A property owner who would like to tear down an old house and put up a duplex or triplex, or add a coach house for the grandparents, is forbidden to do so in many places. Because of minimum lot sizes, parcels that could easily accommodate two or more free-standing homes may have only one.
Would Republicans object if the federal government used its funding leverage to get rid of rent control? Like exclusionary zoning, rent control penalizes owners by dictating what they can do with their properties. Like zoning, rent control artificially reduces the supply of housing. Like zoning, it pushes up costs for the benefit of a protected group. If rent control is bad, exclusionary zoning can't be good.

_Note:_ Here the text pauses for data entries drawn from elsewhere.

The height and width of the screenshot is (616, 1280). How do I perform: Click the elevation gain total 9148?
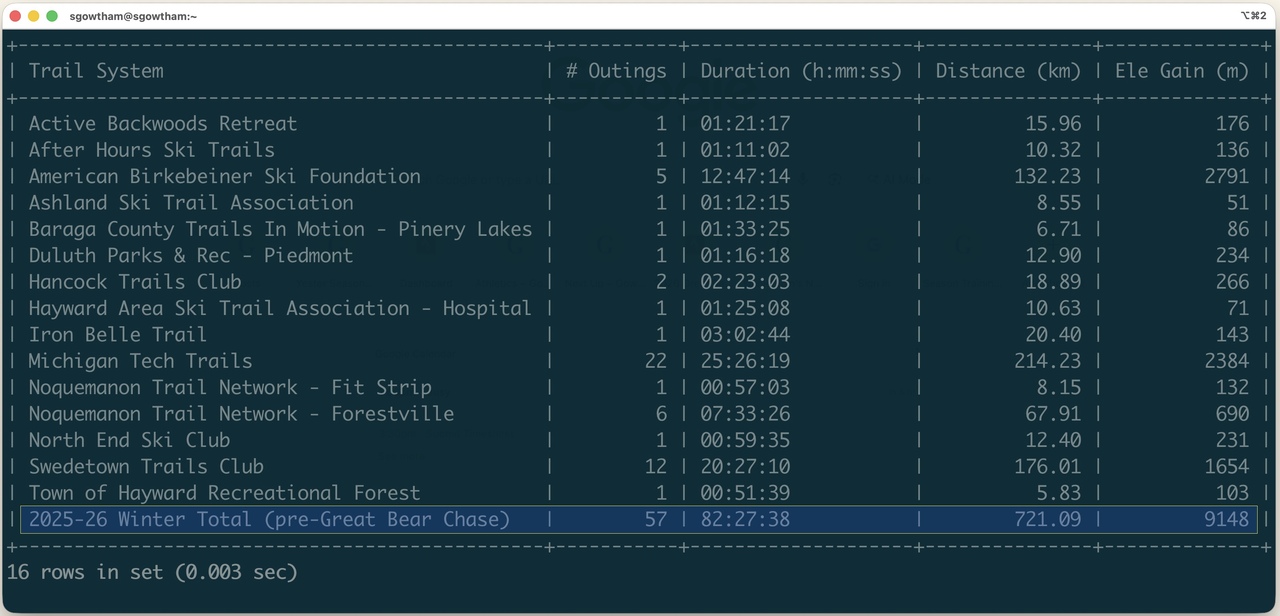tap(1225, 519)
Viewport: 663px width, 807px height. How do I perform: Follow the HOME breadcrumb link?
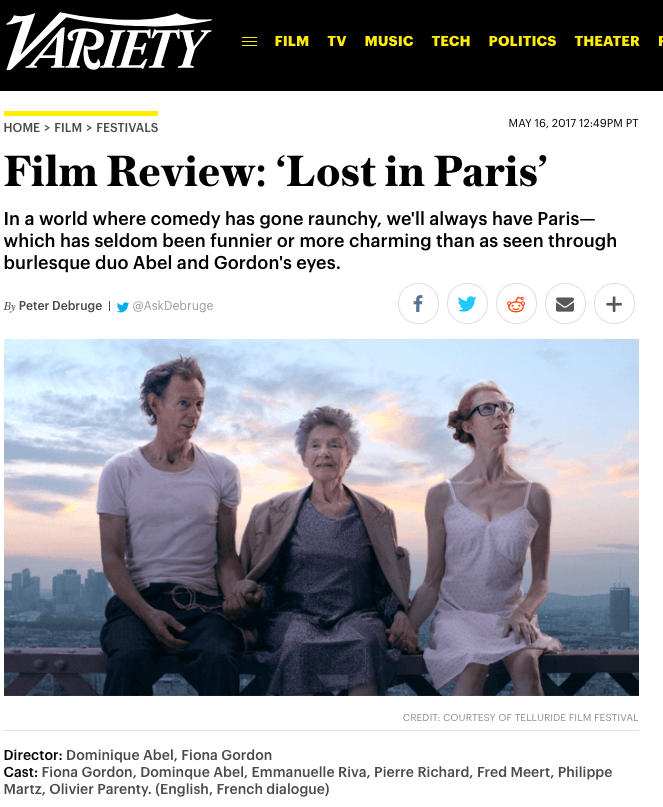[x=22, y=128]
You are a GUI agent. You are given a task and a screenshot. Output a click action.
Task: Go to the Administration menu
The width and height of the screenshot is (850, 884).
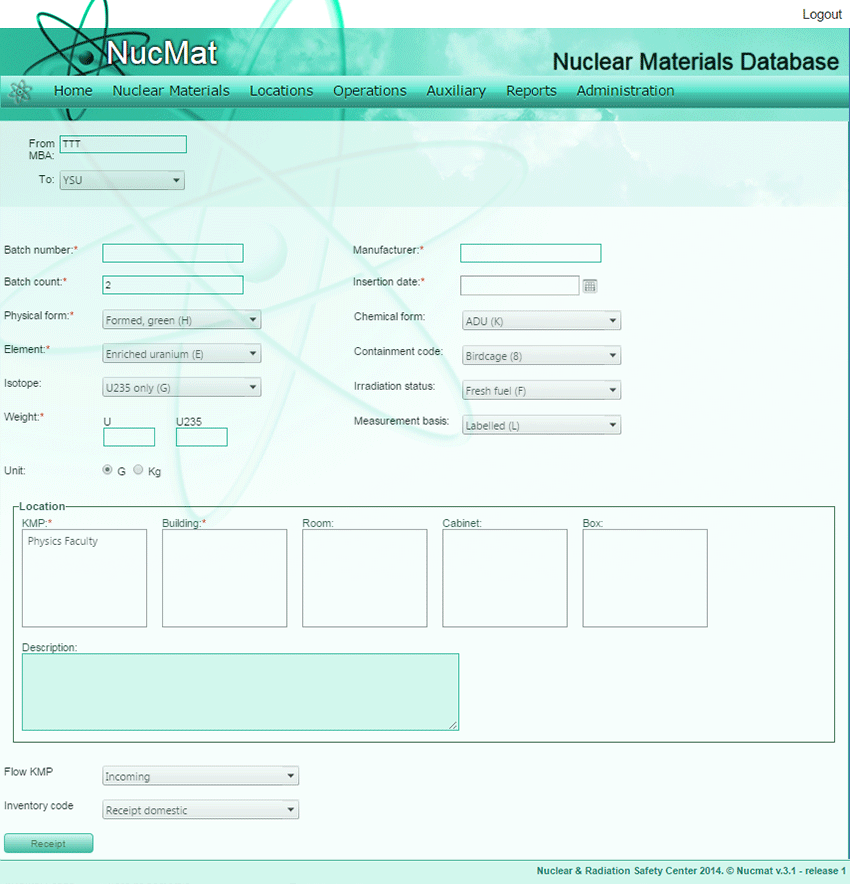[625, 91]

Why is this any business of the federal government? One reason is that municipalities generally have no incentive to reform, because tight zoning rules enrich existing homeowners by pushing up their home values. Most of the people who stand to gain from a bigger housing supply live - and vote - elsewhere.
With the Fair Housing Act of 1968, Washington made a commitment to dismantle policies that foster residential segregation. Zoning rules have often done exactly that, even in such liberal states as Illinois, California and New York.
Another reason the federal government should act is that the Department of Housing and Urban Development enables this malignant policy. Peter Van Doren and Vanessa Brown Calder of the free market Cato Institute wrote in 2018 that compared with places with loose zoning regulations, "restrictively zoned states received twice as many HUD subsidy dollars, even after accounting for poverty. This suggests current HUD funding schemes are encouraging and incentivizing poor local policy choices on the part of cities and states."
But the notion that reform would doom suburban life as we know it is absurd. A sprinkling of duplexes or small apartment buildings would not turn quiet, safe, leafy communities into wretched hellscapes.
No one has that in mind. The people who would benefit from Biden's approach don't want to smash suburbia. They want to join it.